冒頭で、第16回国家試験の合格率が75.60%だったことをお話しましたが、その内訳は、新卒者が87.70%(5,234名受験・4,588名合格)に対して既卒者は32.80%(1,468名受験・441名合格)と、大きく落ち込んでいます。

これは、学校の卒業と同時に国家試験を受験した場合は合格できる可能性が高いのに対して、卒業した年に合格できないとその後に合格できる可能性は目に見えて低くなってしまうことを意味しています。

これは、太郎の学校でも例外ではありません。

国家試験は年に1度しか実施されませんから、合格できなかった場合、次の試験まで1年待たなければならないことになります。

既卒者の合格率が低いのは、どうやらこの1年間の受験勉強生活に理由がありそうです。
1年の間、学校で勉強していたようにずっと集中力を持続させながら受験勉強を行うのは難しそうですね。

太郎の学校では、卒業後の国家試験に運悪く合格できなかった人に対しては、聴講生制度が設けられています。
聴講生は自分の苦手教科や国家試験対策講義を受講し、次の国家試験までには合格レベル以上に学力をもっていこうとするものです。

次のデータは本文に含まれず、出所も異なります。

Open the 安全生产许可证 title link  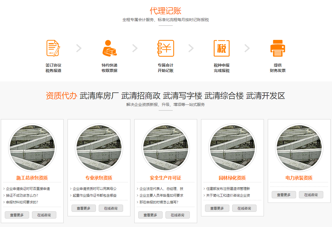point(165,178)
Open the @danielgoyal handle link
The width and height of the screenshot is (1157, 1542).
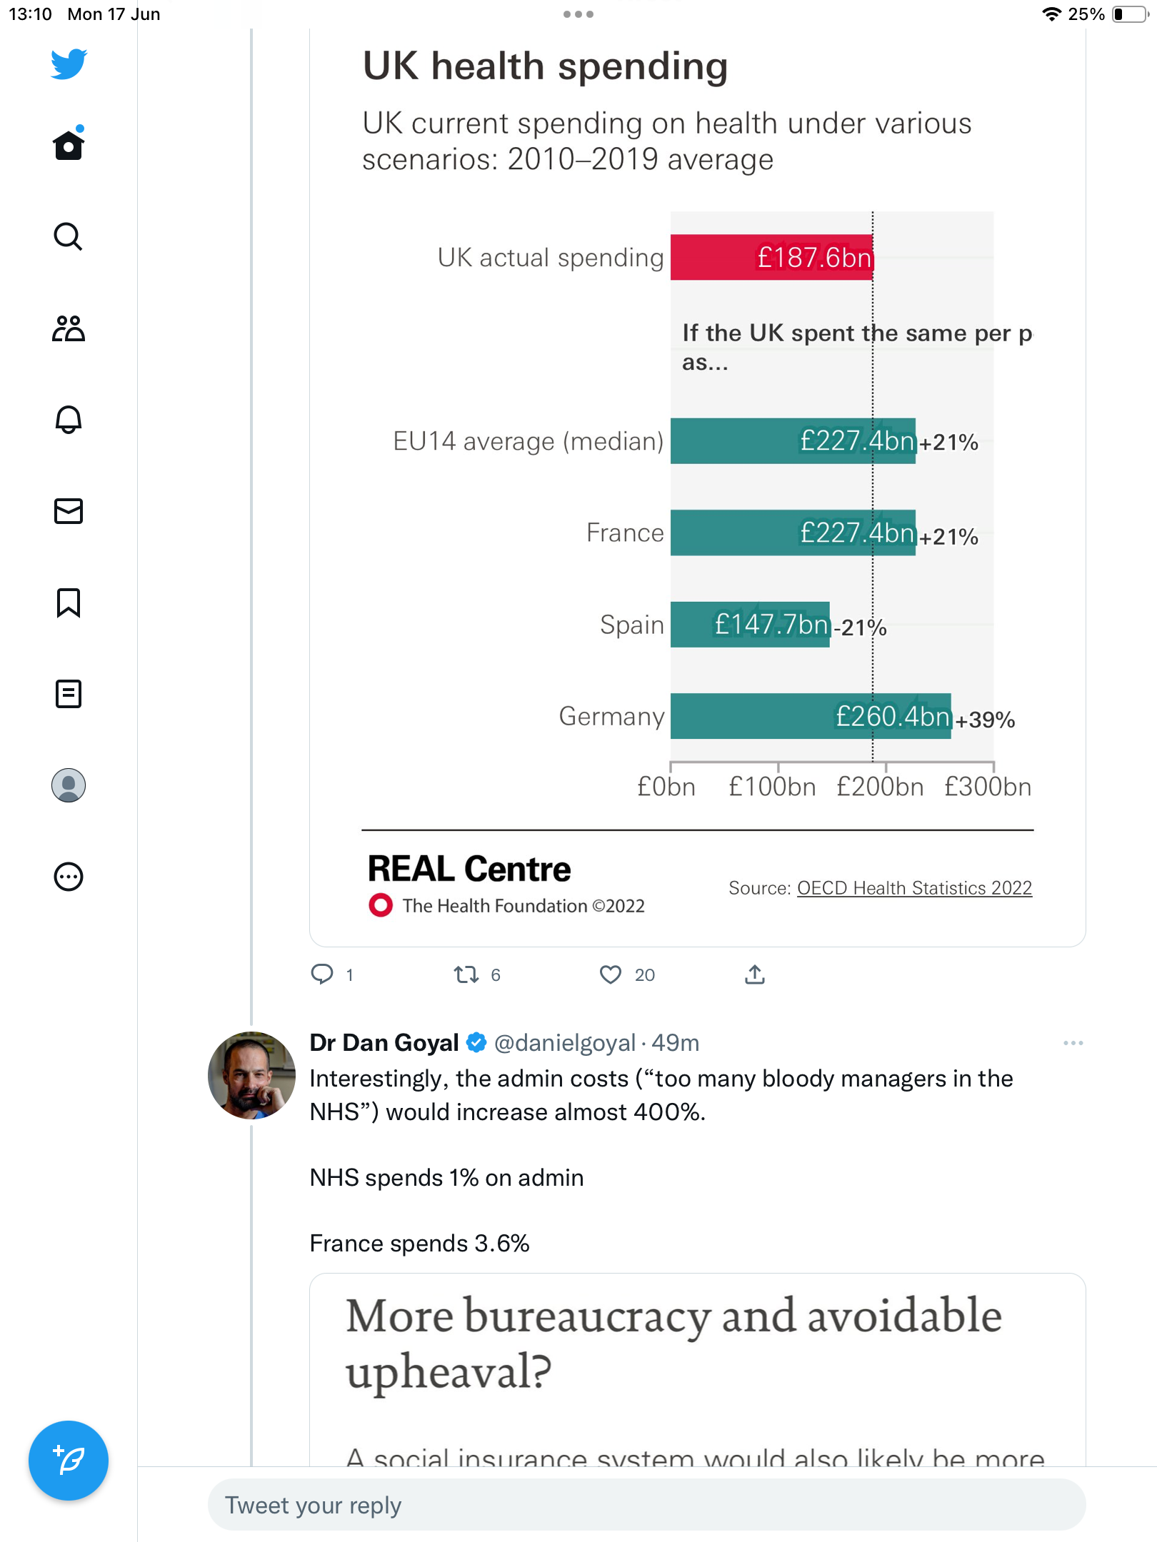(564, 1043)
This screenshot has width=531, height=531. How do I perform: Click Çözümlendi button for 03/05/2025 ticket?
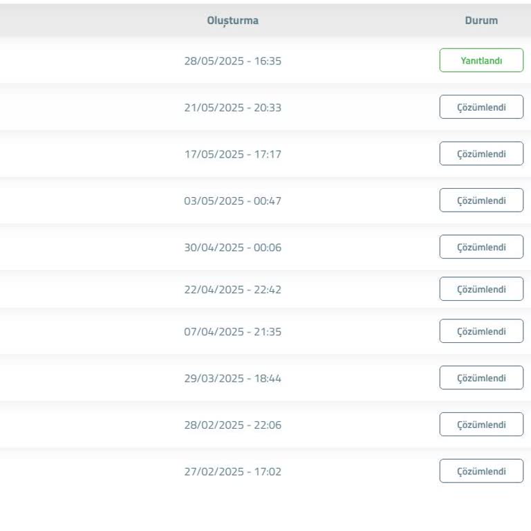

聴講生制度は太郎の学校のみならず、ほとんどの学校で実施されているようです。

国家試験に合格できず、母校で学年下の人たちと机を並べて受講するのには抵抗を感じる人もいるようです。
しかし、既卒者が次の国家試験まで自力で受験勉強を継続することの難しさを思えば、学校という刺激のある場所で勉強をする方がお勧めでしょう。

中には、生活があるからなどという理由で、受験勉強を独学で行うという人をときどき見かけます。
決して悪いことではありませんが、その場合はよほどの精神力が要求されるでしょう。

今では、国家試験に合格できなかった人たちを対象にした予備校(塾?)のような学校もできているようです。

学校を卒業した年に合格できなかった場合、次の年に合格できる可能性は一気に落ち込むことは先に述べました。
独学で受験勉強を行って、2回目の挑戦で合格できれば良いのですが、それに合格できなかった場合はやはり、合格できない何らかの理由があると思います。

どうしても免許を取得したい!という気持ちがあるのなら、いずれの方法であっても自分を追い込む環境つくりや、効率的な学習ができる環境つくりが必要です。

国家試験に合格できなかって悩んでいる人、また、何度挑戦しても合格できないでいる人は、ちょっと視点を変えて自分や自分を取り巻く環境を見直してみるべきでしょう。

自分が卒業した母校では、きっとその相談に乗ってくれることでしょう。
次こそは合格できるように、確実な合格プランを立てて受験勉強に臨まれてはいかがでしょうか?